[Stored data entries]

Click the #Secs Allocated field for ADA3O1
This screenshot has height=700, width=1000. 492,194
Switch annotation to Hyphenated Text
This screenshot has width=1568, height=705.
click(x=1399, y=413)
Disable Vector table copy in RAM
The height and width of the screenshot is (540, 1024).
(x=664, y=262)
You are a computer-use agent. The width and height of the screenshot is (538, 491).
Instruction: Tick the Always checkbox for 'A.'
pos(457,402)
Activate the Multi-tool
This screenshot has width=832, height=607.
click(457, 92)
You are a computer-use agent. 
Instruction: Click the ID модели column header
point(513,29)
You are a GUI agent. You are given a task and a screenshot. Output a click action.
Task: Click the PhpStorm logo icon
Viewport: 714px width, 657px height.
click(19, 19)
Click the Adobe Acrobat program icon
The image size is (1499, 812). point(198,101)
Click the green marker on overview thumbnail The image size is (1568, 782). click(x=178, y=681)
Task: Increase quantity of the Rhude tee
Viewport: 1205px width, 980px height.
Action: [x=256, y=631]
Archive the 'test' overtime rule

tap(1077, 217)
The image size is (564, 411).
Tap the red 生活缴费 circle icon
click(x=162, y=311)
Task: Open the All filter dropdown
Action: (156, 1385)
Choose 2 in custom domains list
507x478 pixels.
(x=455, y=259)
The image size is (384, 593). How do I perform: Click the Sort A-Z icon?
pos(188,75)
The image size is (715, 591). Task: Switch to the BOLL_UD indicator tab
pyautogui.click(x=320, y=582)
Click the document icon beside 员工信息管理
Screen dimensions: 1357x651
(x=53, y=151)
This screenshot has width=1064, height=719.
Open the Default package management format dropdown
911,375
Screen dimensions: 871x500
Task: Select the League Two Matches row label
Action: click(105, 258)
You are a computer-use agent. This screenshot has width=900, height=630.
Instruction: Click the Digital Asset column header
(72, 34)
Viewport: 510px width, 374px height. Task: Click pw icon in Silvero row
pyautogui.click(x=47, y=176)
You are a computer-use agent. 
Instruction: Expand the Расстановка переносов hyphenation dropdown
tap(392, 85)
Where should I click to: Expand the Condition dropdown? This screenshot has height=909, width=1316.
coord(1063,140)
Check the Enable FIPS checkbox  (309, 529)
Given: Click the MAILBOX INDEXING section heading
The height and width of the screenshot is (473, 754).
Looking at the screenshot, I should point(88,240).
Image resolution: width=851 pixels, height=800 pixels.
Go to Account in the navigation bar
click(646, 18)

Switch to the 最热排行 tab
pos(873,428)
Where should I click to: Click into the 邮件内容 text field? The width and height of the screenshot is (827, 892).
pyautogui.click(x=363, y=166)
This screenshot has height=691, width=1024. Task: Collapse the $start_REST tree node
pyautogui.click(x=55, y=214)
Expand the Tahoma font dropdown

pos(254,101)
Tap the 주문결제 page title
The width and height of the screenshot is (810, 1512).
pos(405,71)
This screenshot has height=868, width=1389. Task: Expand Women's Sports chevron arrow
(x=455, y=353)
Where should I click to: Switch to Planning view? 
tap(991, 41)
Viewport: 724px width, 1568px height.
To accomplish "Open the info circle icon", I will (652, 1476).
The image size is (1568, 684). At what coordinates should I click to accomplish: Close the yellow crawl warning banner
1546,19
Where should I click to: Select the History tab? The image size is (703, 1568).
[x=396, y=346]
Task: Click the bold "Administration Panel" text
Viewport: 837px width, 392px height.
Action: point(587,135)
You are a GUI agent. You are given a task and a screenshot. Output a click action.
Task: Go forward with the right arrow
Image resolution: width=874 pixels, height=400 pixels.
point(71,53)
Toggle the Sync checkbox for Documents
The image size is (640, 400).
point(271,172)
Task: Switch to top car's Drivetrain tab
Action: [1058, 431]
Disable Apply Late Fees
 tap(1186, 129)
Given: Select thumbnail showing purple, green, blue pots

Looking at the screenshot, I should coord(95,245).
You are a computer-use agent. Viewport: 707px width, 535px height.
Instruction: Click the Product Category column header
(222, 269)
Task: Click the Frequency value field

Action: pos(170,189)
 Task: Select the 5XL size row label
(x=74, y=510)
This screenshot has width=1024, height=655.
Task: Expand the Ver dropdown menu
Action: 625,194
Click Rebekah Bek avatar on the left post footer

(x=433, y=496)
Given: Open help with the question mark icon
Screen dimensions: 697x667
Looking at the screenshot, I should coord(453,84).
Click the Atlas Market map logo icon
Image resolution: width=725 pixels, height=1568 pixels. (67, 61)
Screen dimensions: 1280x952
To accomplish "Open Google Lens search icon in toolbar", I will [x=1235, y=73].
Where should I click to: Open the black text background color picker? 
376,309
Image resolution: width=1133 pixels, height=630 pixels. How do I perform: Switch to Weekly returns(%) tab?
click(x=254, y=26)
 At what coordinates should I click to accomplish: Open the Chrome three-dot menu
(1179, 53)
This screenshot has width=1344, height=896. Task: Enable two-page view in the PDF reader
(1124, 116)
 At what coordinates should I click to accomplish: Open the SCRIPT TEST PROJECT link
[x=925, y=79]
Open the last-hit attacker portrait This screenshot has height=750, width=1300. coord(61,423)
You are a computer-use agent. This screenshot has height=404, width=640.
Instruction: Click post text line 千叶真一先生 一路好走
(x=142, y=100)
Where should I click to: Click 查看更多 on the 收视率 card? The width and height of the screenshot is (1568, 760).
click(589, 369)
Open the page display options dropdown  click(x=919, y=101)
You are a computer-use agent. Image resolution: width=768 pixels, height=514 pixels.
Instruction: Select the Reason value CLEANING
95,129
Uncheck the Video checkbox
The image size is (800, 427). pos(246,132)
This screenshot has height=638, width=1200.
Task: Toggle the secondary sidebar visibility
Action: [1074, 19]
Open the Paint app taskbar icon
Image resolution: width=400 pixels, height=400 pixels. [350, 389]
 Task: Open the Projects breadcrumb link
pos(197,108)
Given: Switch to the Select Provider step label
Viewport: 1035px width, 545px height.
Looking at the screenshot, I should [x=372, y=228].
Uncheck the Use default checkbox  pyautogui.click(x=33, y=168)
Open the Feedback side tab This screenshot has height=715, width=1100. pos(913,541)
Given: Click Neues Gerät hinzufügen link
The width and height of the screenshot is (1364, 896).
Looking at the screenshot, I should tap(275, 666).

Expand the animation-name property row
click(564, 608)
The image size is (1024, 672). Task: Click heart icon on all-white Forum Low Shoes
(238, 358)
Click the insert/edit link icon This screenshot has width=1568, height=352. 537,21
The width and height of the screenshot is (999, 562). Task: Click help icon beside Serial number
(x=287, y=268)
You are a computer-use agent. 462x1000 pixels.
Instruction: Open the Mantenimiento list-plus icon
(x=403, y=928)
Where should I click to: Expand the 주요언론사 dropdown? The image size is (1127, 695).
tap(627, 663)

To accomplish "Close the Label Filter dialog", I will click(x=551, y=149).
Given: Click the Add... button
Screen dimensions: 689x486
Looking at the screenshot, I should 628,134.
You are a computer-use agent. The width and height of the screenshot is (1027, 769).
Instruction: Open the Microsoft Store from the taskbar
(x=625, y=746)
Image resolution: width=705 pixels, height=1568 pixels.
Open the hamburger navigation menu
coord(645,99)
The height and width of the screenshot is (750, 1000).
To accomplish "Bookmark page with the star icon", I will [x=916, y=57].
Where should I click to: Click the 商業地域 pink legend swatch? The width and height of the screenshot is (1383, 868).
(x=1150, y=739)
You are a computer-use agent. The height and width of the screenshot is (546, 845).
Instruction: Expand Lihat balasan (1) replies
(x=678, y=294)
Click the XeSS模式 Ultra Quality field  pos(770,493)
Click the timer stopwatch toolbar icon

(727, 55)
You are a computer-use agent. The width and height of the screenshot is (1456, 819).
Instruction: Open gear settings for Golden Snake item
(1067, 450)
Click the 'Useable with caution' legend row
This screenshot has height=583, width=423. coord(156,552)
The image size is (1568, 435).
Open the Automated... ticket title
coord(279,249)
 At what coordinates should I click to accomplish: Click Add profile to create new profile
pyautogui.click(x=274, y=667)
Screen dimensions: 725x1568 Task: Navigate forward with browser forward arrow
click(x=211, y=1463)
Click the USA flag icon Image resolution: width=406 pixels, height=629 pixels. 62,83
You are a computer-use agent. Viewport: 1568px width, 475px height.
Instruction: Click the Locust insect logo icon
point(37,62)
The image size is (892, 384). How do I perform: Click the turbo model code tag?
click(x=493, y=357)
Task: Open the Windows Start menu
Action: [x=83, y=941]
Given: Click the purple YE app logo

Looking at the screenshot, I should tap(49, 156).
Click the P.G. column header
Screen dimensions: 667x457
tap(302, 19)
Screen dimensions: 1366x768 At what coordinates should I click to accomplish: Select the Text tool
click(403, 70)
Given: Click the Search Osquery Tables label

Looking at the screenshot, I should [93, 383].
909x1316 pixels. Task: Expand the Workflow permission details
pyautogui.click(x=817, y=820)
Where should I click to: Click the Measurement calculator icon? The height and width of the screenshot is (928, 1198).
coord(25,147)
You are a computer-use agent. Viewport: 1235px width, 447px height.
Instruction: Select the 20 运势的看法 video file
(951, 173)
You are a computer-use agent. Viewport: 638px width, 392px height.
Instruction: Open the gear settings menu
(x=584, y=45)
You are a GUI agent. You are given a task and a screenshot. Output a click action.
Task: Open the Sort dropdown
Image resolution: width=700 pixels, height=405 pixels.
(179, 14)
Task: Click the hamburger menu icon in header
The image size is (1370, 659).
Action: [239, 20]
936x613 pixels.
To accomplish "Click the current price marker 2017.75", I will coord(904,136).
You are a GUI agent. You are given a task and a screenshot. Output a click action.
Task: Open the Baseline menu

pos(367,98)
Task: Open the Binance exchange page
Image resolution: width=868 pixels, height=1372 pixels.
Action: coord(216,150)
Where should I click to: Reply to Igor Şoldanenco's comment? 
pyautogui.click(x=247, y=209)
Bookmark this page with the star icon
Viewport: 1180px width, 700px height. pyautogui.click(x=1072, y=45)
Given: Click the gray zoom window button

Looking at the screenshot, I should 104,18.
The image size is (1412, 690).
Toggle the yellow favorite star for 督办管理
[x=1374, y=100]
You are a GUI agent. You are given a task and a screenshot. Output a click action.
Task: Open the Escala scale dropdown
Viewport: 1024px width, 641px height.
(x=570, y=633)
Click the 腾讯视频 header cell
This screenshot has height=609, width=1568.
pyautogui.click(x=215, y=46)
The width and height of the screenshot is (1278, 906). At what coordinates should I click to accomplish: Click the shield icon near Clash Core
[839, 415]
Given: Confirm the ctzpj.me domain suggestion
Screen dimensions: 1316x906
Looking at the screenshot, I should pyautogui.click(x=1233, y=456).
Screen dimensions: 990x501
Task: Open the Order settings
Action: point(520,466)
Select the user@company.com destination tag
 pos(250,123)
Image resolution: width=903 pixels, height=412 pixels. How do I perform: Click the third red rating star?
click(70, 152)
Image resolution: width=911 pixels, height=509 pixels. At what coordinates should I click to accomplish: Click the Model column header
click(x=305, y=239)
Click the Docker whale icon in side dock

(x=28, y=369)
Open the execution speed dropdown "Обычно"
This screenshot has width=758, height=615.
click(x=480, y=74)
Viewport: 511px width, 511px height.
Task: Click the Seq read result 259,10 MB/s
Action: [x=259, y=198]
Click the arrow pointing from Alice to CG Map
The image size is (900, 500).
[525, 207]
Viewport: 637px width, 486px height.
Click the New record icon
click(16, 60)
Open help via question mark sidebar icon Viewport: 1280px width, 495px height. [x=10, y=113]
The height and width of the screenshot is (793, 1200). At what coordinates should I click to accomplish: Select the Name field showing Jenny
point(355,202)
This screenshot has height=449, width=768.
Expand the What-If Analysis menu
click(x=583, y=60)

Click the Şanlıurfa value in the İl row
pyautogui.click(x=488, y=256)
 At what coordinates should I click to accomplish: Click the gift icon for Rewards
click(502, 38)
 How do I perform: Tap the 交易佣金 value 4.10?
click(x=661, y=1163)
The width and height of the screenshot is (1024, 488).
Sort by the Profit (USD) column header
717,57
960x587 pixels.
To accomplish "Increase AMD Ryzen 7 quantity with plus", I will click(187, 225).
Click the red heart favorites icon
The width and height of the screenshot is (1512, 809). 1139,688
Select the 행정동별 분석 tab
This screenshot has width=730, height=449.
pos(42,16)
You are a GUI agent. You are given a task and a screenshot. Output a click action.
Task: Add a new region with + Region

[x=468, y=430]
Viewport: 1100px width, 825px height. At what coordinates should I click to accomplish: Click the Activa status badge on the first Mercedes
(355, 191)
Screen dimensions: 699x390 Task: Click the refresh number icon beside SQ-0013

— TASK BRIEF —
Beginning with the line that has "The image size is (1370, 659)." and ending with the line that has "Open the execution", set down the lines above exactly and include no others.

— WRITTEN ANSWER —
The image size is (1370, 659).
Action: [239, 20]
936x613 pixels.
To accomplish "Click the current price marker 2017.75", I will coord(904,136).
You are a GUI agent. You are given a task and a screenshot. Output a click action.
Task: Open the Baseline menu

pos(367,98)
Task: Open the Binance exchange page
Image resolution: width=868 pixels, height=1372 pixels.
Action: coord(216,150)
Where should I click to: Reply to Igor Şoldanenco's comment? 
pyautogui.click(x=247, y=209)
Bookmark this page with the star icon
Viewport: 1180px width, 700px height. pyautogui.click(x=1072, y=45)
Given: Click the gray zoom window button

Looking at the screenshot, I should 104,18.
The image size is (1412, 690).
Toggle the yellow favorite star for 督办管理
[x=1374, y=100]
You are a GUI agent. You are given a task and a screenshot. Output a click action.
Task: Open the Escala scale dropdown
Viewport: 1024px width, 641px height.
(x=570, y=633)
Click the 腾讯视频 header cell
This screenshot has height=609, width=1568.
pyautogui.click(x=215, y=46)
The width and height of the screenshot is (1278, 906). At what coordinates should I click to accomplish: Click the shield icon near Clash Core
[839, 415]
Given: Confirm the ctzpj.me domain suggestion
Screen dimensions: 1316x906
Looking at the screenshot, I should pyautogui.click(x=1233, y=456).
Screen dimensions: 990x501
Task: Open the Order settings
Action: point(520,466)
Select the user@company.com destination tag
 pos(250,123)
Image resolution: width=903 pixels, height=412 pixels. How do I perform: Click the third red rating star?
click(70, 152)
Image resolution: width=911 pixels, height=509 pixels. At what coordinates should I click to accomplish: Click the Model column header
click(x=305, y=239)
Click the Docker whale icon in side dock

(x=28, y=369)
Open the execution speed dropdown "Обычно"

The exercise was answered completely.